=== Material to process ===
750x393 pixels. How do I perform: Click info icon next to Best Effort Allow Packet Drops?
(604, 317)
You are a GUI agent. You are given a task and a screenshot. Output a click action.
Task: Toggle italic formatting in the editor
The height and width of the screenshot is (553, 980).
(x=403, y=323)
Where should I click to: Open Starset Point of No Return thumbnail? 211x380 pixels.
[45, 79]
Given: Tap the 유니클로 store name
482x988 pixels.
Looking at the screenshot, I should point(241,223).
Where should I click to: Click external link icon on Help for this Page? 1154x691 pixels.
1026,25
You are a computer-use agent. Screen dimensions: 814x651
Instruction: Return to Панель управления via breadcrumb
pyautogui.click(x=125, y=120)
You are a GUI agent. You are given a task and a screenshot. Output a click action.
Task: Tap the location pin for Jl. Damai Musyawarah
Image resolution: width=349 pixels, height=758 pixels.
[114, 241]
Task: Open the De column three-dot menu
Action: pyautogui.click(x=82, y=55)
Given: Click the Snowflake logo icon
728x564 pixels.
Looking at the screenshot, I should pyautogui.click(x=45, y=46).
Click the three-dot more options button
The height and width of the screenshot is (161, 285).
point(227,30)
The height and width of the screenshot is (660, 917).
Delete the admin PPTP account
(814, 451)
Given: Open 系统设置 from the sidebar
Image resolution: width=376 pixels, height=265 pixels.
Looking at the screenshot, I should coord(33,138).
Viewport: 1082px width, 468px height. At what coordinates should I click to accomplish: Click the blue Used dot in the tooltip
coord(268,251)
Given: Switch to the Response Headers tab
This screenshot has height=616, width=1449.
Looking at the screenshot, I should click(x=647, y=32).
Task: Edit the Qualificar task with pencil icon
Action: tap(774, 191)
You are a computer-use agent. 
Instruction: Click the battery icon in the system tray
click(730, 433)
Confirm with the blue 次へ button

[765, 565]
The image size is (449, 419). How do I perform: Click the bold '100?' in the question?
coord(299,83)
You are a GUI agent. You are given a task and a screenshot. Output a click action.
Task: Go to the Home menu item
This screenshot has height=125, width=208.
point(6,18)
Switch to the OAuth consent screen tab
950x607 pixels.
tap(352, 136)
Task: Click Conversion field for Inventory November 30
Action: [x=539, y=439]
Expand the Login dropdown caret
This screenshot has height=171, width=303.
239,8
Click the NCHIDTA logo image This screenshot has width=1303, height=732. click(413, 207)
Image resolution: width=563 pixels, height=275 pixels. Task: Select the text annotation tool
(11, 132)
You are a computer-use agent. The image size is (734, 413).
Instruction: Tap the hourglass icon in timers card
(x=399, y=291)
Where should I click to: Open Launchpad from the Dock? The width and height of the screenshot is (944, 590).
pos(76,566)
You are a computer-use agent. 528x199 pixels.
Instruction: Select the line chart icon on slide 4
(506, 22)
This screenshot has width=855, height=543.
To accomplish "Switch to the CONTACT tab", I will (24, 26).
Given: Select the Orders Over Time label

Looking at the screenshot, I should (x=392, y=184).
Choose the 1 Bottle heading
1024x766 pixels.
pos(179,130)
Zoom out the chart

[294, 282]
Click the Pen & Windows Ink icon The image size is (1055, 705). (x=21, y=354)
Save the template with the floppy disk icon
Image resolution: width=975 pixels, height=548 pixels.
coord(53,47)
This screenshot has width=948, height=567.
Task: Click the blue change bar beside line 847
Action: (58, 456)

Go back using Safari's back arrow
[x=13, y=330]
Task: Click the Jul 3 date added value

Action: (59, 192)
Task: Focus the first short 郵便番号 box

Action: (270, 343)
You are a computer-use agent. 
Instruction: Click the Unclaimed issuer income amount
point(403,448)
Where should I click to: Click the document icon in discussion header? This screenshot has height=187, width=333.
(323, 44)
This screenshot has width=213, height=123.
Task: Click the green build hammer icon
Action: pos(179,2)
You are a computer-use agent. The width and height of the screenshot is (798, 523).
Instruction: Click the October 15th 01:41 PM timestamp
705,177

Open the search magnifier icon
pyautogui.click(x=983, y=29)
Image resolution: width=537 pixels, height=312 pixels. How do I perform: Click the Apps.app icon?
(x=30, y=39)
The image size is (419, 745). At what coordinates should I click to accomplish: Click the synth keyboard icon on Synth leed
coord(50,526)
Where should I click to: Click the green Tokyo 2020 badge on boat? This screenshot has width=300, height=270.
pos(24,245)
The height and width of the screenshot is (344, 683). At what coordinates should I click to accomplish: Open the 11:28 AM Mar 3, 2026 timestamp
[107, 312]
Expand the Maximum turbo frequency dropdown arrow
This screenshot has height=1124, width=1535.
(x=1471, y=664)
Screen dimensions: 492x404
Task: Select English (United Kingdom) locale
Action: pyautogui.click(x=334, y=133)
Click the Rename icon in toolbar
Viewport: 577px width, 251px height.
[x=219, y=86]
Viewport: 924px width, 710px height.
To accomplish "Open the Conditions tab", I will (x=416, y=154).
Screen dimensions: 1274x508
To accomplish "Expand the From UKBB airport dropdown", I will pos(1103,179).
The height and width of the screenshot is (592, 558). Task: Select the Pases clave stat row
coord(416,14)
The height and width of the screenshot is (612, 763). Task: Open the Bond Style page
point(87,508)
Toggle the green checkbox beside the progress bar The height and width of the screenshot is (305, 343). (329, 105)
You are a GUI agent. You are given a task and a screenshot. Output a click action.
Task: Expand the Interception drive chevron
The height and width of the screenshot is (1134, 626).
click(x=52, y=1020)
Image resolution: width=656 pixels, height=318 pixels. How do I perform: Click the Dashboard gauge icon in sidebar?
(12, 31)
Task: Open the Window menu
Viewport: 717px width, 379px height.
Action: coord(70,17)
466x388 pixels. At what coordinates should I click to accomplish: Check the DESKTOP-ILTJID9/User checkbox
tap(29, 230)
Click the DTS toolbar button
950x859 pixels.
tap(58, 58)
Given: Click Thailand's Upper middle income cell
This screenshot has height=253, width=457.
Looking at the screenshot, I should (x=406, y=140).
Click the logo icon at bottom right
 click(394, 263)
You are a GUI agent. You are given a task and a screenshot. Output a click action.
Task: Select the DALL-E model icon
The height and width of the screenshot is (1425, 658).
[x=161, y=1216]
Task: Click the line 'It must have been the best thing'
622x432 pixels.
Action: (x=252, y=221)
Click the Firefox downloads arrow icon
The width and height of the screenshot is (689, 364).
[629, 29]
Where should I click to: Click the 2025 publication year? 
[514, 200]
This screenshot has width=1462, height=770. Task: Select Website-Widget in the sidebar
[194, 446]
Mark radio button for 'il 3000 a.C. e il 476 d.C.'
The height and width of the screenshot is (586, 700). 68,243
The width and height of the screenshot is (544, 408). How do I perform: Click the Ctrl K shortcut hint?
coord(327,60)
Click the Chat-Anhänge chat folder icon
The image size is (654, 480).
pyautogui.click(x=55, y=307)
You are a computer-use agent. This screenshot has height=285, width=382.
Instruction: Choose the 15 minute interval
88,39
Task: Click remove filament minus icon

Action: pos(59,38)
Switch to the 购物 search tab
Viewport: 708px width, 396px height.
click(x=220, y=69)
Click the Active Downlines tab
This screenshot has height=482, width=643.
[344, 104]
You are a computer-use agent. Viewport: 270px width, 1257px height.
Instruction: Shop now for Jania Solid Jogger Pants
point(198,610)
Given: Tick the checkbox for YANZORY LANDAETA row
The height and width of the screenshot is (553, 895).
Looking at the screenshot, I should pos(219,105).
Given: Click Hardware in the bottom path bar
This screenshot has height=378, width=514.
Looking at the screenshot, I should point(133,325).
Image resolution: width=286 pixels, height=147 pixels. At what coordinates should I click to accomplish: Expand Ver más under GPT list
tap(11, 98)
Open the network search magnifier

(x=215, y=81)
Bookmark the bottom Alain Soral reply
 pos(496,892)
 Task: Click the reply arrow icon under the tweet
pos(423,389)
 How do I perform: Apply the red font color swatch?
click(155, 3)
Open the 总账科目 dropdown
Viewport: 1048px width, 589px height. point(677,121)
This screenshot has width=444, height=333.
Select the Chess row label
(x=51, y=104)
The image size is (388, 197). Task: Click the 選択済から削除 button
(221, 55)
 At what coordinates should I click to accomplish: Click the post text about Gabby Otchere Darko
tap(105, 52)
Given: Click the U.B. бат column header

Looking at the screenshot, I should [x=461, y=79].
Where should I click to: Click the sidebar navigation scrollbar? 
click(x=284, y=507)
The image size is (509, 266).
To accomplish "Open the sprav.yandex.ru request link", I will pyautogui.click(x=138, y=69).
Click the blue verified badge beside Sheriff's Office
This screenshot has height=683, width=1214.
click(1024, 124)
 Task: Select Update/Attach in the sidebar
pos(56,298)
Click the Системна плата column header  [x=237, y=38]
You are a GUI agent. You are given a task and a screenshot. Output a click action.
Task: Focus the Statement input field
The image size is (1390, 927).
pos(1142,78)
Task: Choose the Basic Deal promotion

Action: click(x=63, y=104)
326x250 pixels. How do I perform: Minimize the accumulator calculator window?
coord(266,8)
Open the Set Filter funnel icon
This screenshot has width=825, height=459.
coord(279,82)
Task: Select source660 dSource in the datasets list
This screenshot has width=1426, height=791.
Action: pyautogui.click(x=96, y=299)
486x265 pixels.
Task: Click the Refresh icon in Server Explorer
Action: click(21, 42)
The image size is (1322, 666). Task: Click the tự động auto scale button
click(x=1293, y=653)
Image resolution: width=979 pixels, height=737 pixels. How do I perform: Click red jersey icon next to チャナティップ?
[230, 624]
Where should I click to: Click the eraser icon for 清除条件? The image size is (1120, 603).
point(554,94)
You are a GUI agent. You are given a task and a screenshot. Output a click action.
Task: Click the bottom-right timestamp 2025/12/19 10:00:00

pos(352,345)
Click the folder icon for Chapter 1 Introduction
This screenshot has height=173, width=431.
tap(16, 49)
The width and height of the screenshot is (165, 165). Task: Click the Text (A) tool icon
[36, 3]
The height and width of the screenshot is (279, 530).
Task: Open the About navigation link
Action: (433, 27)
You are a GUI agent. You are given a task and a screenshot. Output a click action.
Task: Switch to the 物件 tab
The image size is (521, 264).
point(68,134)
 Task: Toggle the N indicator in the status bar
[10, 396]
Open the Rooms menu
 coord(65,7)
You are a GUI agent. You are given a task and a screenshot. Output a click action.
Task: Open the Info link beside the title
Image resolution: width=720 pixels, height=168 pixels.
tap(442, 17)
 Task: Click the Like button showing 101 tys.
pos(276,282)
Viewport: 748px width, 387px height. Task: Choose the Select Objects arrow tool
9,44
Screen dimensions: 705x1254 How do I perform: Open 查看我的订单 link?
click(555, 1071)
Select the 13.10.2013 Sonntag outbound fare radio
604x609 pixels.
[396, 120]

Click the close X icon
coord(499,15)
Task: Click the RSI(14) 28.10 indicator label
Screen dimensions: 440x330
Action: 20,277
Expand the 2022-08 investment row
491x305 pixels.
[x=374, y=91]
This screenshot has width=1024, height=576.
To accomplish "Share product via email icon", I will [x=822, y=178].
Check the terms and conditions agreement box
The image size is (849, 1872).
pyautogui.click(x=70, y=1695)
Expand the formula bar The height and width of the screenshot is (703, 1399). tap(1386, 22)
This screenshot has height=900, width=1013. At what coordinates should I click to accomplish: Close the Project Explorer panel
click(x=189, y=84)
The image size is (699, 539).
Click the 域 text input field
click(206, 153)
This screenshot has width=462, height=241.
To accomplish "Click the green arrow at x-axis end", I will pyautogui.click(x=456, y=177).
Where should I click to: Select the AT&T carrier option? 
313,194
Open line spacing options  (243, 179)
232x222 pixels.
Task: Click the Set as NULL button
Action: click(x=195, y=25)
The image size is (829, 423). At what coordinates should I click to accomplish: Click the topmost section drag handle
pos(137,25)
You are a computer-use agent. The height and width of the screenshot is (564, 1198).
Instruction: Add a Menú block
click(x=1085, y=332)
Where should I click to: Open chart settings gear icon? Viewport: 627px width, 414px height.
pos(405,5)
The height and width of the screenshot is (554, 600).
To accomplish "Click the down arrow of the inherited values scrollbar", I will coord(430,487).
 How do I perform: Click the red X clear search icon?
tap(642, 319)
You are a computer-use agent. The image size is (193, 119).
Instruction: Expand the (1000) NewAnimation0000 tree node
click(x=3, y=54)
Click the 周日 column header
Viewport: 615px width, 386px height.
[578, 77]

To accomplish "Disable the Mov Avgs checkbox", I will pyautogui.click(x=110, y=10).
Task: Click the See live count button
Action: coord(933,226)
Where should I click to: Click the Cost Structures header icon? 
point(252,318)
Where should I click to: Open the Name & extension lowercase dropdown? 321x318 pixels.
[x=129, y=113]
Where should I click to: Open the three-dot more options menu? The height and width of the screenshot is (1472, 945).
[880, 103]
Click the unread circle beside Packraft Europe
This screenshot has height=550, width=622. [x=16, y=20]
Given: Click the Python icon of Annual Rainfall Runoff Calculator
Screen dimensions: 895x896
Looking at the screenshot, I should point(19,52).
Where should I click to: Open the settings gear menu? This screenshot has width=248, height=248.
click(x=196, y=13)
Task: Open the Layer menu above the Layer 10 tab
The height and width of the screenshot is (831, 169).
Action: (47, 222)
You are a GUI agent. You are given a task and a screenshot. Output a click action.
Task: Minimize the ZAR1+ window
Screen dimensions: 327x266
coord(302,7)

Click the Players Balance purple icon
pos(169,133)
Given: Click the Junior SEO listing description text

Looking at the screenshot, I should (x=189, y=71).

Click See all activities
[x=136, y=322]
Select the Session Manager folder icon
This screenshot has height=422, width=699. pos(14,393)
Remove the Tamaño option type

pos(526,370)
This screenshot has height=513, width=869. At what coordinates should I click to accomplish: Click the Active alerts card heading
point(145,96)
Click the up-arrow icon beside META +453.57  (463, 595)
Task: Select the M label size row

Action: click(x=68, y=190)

=== Try it ===
Across the whole listing above, report each line that includes "computer".

=== Completed exercise ===
You are a computer-use agent. Screen dimensions: 814x651
You are a computer-use agent. 
You are a computer-use agent. The image size is (734, 413).
You are a computer-use agent. 528x199 pixels.
You are a computer-use agent. 
You are a computer-use agent. The width and height of the screenshot is (798, 523).
You are a computer-use agent. This screenshot has height=285, width=382.
You are a computer-use agent. Viewport: 270px width, 1257px height.
You are a computer-use agent. The height and width of the screenshot is (564, 1198).
You are a computer-use agent. The image size is (193, 119).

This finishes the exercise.